[Entries on finding words and elements]
>>>

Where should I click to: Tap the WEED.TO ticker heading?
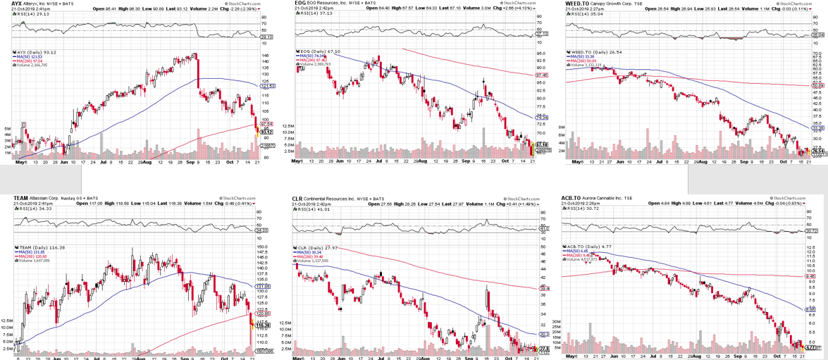pos(578,4)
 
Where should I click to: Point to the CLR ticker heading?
pos(297,199)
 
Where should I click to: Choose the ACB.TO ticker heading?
pos(571,199)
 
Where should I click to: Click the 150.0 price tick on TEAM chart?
pos(262,247)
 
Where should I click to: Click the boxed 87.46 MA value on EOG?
pos(542,75)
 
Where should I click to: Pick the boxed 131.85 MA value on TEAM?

<<<

Copy out everything from the line containing "Where should I click to: Click the boxed" down to the end of the material, requests included, and move every coordinate in the answers by adding 96 to it.

Where should I click to: Click the boxed 87.46 MA value on EOG?
pos(638,171)
 
Where should I click to: Pick the boxed 131.85 MA value on TEAM?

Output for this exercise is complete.